FIP 103: Do accelerators actually work? A look into the evidence, with Emily Eastman of GALI

This week on the Finding Impact Podcast, we are kicking off a new 3-part series about accelerators for early stage social enterprises. We are talking with Emily Eastman, Global Partnerships Manager at Global Accelerator Learning Initiative (GALI), who has been working on the leading edge of accelerators for social impact. In this episode, we look at the overall evidence on the effectiveness of accelerators in helping entrepreneurs grow early stage companies – what makes for a great accelerator, how entrepreneurs can choose the right accelerator and the pros and cons of accelerators.

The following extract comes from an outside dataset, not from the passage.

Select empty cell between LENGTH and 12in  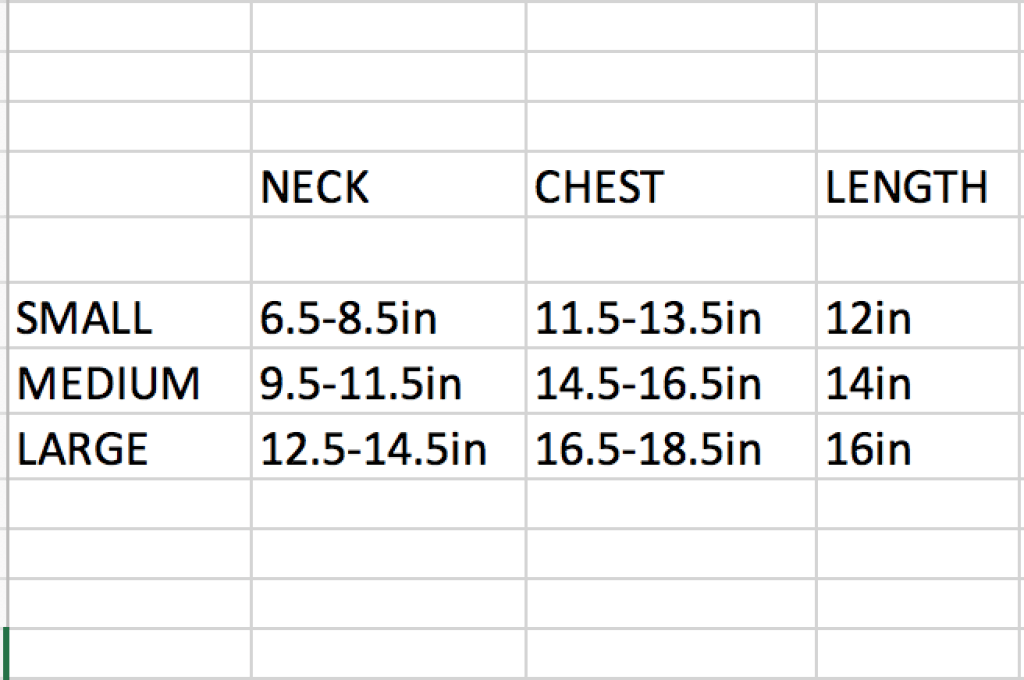pos(918,250)
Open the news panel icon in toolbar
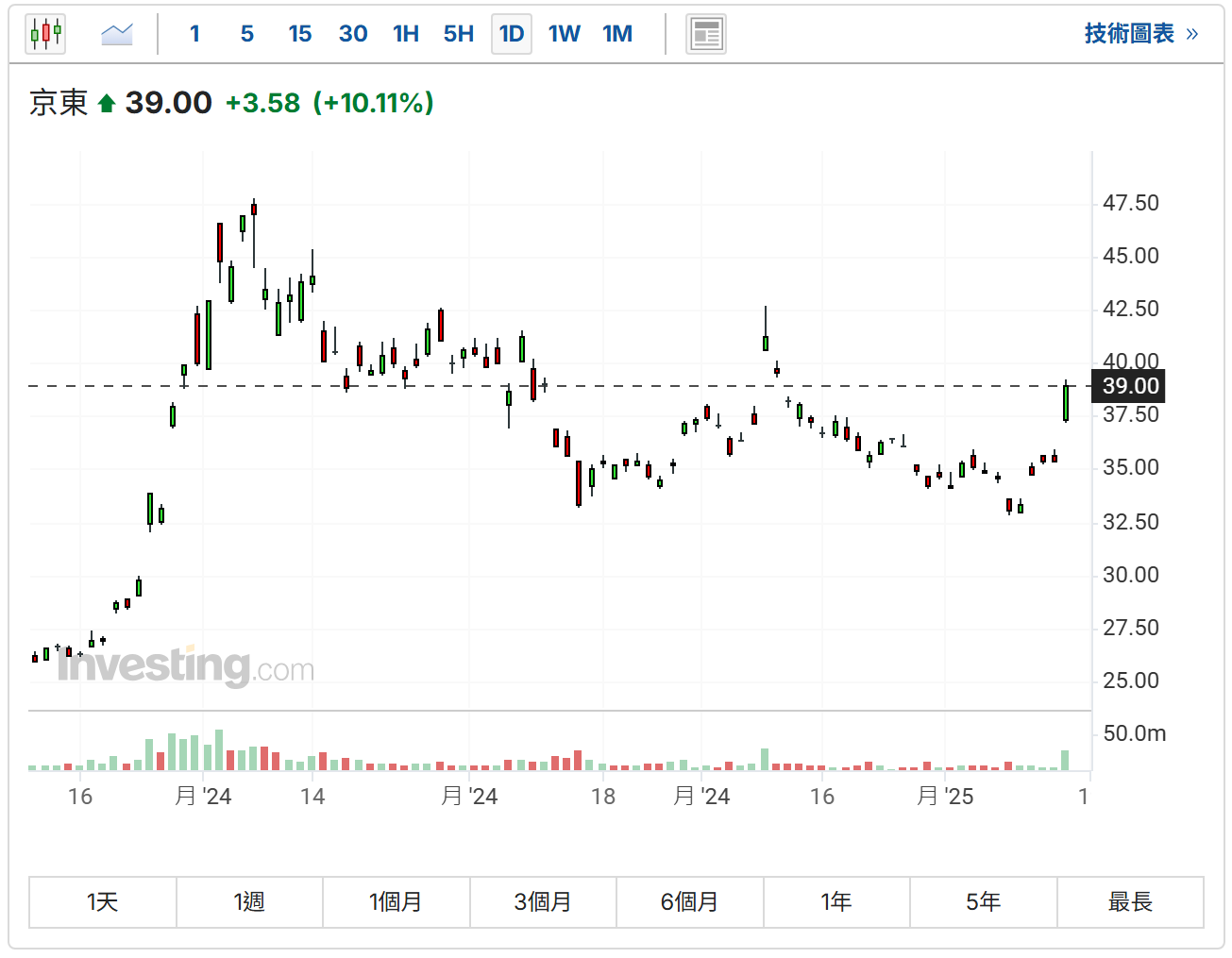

On this podcast, you will learn:

  • How GALI was formed as a collaboration between the Aspen Network of Development Entrepreneurs (ANDE) and Emory University, to do research on the effectiveness or true impact of accelerators across the globe. GALI works with individual accelerators to track their specific programmatic impact as well as study the larger research questions on how accelerators are working and how can they be made better.
  • How accelerators help in the growth of start-up businesses by running programs for early stage ventures through a selection process and providing support in areas such as finance, marketing, raising investments, business model, etc.
  • GALI collects standardized baseline data on accelerator applicants and performs analysis on accelerator cohorts versus the un-selected applicants to figure out the progress of the each of these groups – do cohort ventures grow faster and quicker than their un-selected counterparts. GALI publishes insights and reports from such research periodically as well as the full anonymized data set from over 19000 applicants to accelerator programs across the world.
  • Why it’s important for social enterprises to choose accelerator programs aligned to their needs and goals, such as: business growth focus, or social impact focus such as creating jobs, or environmental impact, etc. Online tools such provide an accelerator selection tool for social enterprises to filter accelerator programs based on sector, geography, and focus areas.
  • GALI’s research points out that accelerators grow ventures much faster than their un-selected counterparts. The best accelerator programs have a perfect combination of 3 things – knowledge, networks, and capital and the greatest benefit that accelerators bring to ventures is their ability to challenge business models and help ventures fail or pivot faster.
  • A study conducted by GALI with Village Capital found out that high performing accelerator programs emphasized quality over quantity and had the following similar characteristics: smaller applicant pools, more targeted in recruitment, more practical and hands-on guidance than mere lectures, thus leading to stronger cohorts compared with the lower performing accelerator programs.
  • How accelerators such as Echoing Green have been able to recruit and build stronger cohorts because of a blind selection process, that removes biases in selection, such as gender, ethnicity, etc. Similarly, YGAP, a development accelerator based in Australia considers various aspects of gender biases across their applicant pools, mentor pools and actively looks out to recruit women across all program areas. Another example is that of SheEO that builds women-only cohorts as part of their accelerator programs.
  • Finally, accelerators themselves are constantly pivoting and changing their programs just like startups to address different focus areas or emerging markets, while providing pre- and post-acceleration services tailored to their markets. A healthy dose of competitiveness and collaboration is thus extremely important within accelerator programs to improve their overall effectiveness.